Exercise details
Your job is to reproduce all of the data exactly.

[Records contained in a dataset]
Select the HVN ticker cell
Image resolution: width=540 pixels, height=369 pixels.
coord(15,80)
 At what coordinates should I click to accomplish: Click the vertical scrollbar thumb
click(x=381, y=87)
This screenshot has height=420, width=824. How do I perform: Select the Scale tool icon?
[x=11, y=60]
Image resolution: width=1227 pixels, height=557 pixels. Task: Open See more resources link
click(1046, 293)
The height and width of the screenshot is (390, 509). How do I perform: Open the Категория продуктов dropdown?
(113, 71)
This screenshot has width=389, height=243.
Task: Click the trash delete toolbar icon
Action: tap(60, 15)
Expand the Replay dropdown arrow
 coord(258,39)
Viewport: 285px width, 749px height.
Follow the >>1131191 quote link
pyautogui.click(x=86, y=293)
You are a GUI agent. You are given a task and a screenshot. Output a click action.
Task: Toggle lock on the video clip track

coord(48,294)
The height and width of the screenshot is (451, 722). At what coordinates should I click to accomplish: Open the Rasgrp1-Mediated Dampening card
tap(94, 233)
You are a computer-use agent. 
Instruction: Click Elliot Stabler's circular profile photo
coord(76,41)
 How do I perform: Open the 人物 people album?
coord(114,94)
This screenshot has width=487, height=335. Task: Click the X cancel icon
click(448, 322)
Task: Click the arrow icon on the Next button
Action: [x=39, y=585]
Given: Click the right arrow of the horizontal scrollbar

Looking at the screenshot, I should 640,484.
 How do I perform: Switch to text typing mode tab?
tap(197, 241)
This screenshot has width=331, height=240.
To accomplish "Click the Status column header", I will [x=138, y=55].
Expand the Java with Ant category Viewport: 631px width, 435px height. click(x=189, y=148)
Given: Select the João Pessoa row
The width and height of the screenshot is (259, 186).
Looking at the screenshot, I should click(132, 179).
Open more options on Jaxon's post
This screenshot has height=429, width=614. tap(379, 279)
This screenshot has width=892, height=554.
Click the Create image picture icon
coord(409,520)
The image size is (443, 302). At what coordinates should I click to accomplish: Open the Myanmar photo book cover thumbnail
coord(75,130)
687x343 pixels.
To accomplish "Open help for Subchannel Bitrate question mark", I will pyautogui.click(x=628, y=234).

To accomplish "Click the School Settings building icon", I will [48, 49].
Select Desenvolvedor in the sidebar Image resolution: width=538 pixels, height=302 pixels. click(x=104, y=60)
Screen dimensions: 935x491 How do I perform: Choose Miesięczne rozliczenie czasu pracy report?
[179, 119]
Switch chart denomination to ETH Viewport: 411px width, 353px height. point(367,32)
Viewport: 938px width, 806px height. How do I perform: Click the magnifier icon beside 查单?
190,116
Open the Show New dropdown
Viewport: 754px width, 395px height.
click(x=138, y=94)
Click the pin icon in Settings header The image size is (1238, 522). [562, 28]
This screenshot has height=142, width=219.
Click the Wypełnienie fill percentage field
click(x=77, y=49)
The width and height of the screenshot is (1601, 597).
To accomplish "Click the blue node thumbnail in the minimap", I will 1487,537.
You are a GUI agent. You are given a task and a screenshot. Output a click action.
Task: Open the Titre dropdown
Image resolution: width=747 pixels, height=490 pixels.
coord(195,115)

The completed task
Select the HVN ticker cell
Image resolution: width=540 pixels, height=369 pixels.
coord(15,80)
 At what coordinates should I click to accomplish: Click the vertical scrollbar thumb
click(x=381, y=87)
This screenshot has height=420, width=824. How do I perform: Select the Scale tool icon?
[x=11, y=60]
Image resolution: width=1227 pixels, height=557 pixels. Task: Open See more resources link
click(1046, 293)
The height and width of the screenshot is (390, 509). How do I perform: Open the Категория продуктов dropdown?
(113, 71)
This screenshot has width=389, height=243.
Task: Click the trash delete toolbar icon
Action: tap(60, 15)
Expand the Replay dropdown arrow
 coord(258,39)
Viewport: 285px width, 749px height.
Follow the >>1131191 quote link
pyautogui.click(x=86, y=293)
You are a GUI agent. You are given a task and a screenshot. Output a click action.
Task: Toggle lock on the video clip track

coord(48,294)
The height and width of the screenshot is (451, 722). At what coordinates should I click to accomplish: Open the Rasgrp1-Mediated Dampening card
tap(94, 233)
You are a computer-use agent. 
Instruction: Click Elliot Stabler's circular profile photo
coord(76,41)
 How do I perform: Open the 人物 people album?
coord(114,94)
This screenshot has width=487, height=335. Task: Click the X cancel icon
click(448, 322)
Task: Click the arrow icon on the Next button
Action: [x=39, y=585]
Given: Click the right arrow of the horizontal scrollbar

Looking at the screenshot, I should 640,484.
 How do I perform: Switch to text typing mode tab?
tap(197, 241)
This screenshot has width=331, height=240.
To accomplish "Click the Status column header", I will [x=138, y=55].
Expand the Java with Ant category Viewport: 631px width, 435px height. click(x=189, y=148)
Given: Select the João Pessoa row
The width and height of the screenshot is (259, 186).
Looking at the screenshot, I should click(132, 179).
Open more options on Jaxon's post
This screenshot has height=429, width=614. tap(379, 279)
This screenshot has width=892, height=554.
Click the Create image picture icon
coord(409,520)
The image size is (443, 302). At what coordinates should I click to accomplish: Open the Myanmar photo book cover thumbnail
coord(75,130)
687x343 pixels.
To accomplish "Open help for Subchannel Bitrate question mark", I will pyautogui.click(x=628, y=234).

To accomplish "Click the School Settings building icon", I will [48, 49].
Select Desenvolvedor in the sidebar Image resolution: width=538 pixels, height=302 pixels. click(x=104, y=60)
Screen dimensions: 935x491 How do I perform: Choose Miesięczne rozliczenie czasu pracy report?
[179, 119]
Switch chart denomination to ETH Viewport: 411px width, 353px height. point(367,32)
Viewport: 938px width, 806px height. How do I perform: Click the magnifier icon beside 查单?
190,116
Open the Show New dropdown
Viewport: 754px width, 395px height.
click(x=138, y=94)
Click the pin icon in Settings header The image size is (1238, 522). [562, 28]
This screenshot has height=142, width=219.
Click the Wypełnienie fill percentage field
click(x=77, y=49)
The width and height of the screenshot is (1601, 597).
To accomplish "Click the blue node thumbnail in the minimap", I will 1487,537.
You are a GUI agent. You are given a task and a screenshot. Output a click action.
Task: Open the Titre dropdown
Image resolution: width=747 pixels, height=490 pixels.
coord(195,115)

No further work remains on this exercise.